SUPPLIED TEXT:
Of course there are exceptions in some places. The SNP has been brilliant at defending universal benefits, lowering ferry prices and doing many other useful things, but in many countries only fringe parties go against the technocratic consensus. Another example is the fight against benefit fraud and tax avoidance. Modern neoliberal technocrats seem to be outraged at the former and quite relaxed about the latter, although the state loses much more money through tax avoidance. Again, the SNP has signalled a very different approach in Scotland.

To return to Greece and the EU, I obviously don’t have a problem with voters electing technocratic governments if that’s what they want. However, currently it seems like the EU is increasingly becoming a tool for the technocratic governments to force any aberrant countries to toe the line. They’re clearly not thinking first and foremost about the consequences of their actions on peace, European values and the well-being of the peoples of Europe, but more about not rocking the boat and upsetting their friends in the multinational banks.

SHORT PROBLEM A:
Check each statement against the passage about technocratic governments and answer yes or no, quoting the deciding words from the passage: (i) The SNP has lowered ferry prices. (ii) The state loses more money through benefit fraud than through tax avoidance. (iii) The writer objects to voters electing technocratic governments.
SHORT PROBLEM B:
State how many lines in the rows contain the string "screenshot", counting only matches with the same case, and give the number alone.

DATA LINES:
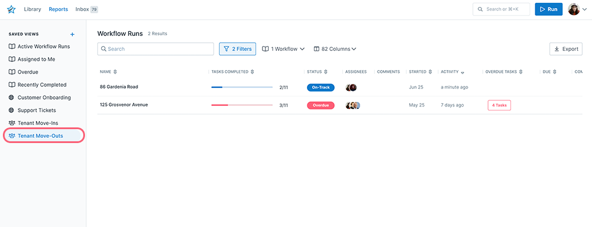Open the 82 Columns dropdown

coord(335,49)
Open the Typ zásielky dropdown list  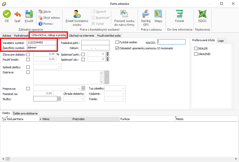123,88
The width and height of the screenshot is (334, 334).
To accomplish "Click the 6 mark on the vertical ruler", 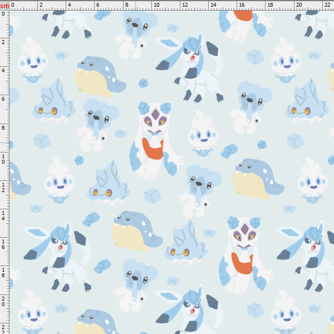I will coord(4,99).
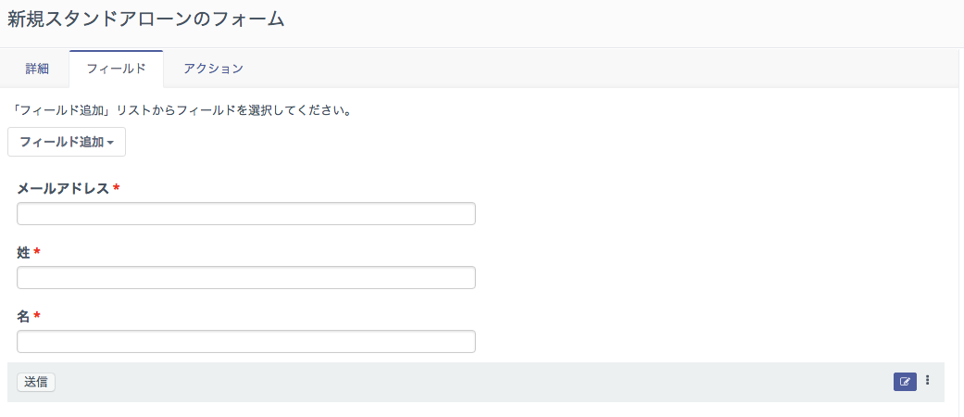Click the red asterisk beside メールアドレス
964x417 pixels.
point(117,188)
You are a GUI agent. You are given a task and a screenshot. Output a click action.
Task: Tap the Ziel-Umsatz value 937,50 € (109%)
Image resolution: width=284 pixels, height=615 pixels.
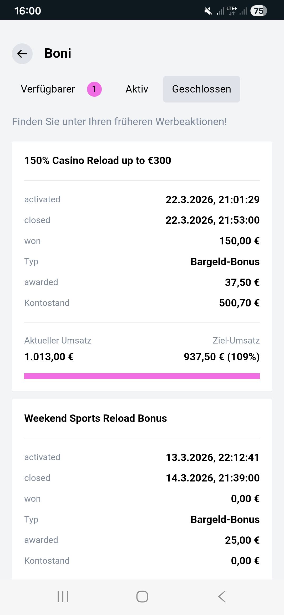(x=221, y=357)
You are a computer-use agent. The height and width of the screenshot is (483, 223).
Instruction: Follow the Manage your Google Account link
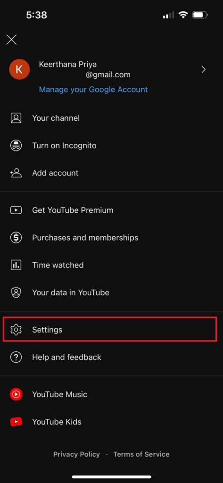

TASK RESULT A:
(i) Yes: "lowering ferry prices"
(ii) No: "the state loses much more money through tax avoidance"
(iii) No: "I obviously don’t have a problem with voters electing technocratic governments if that’s what they want"

TASK RESULT B:
3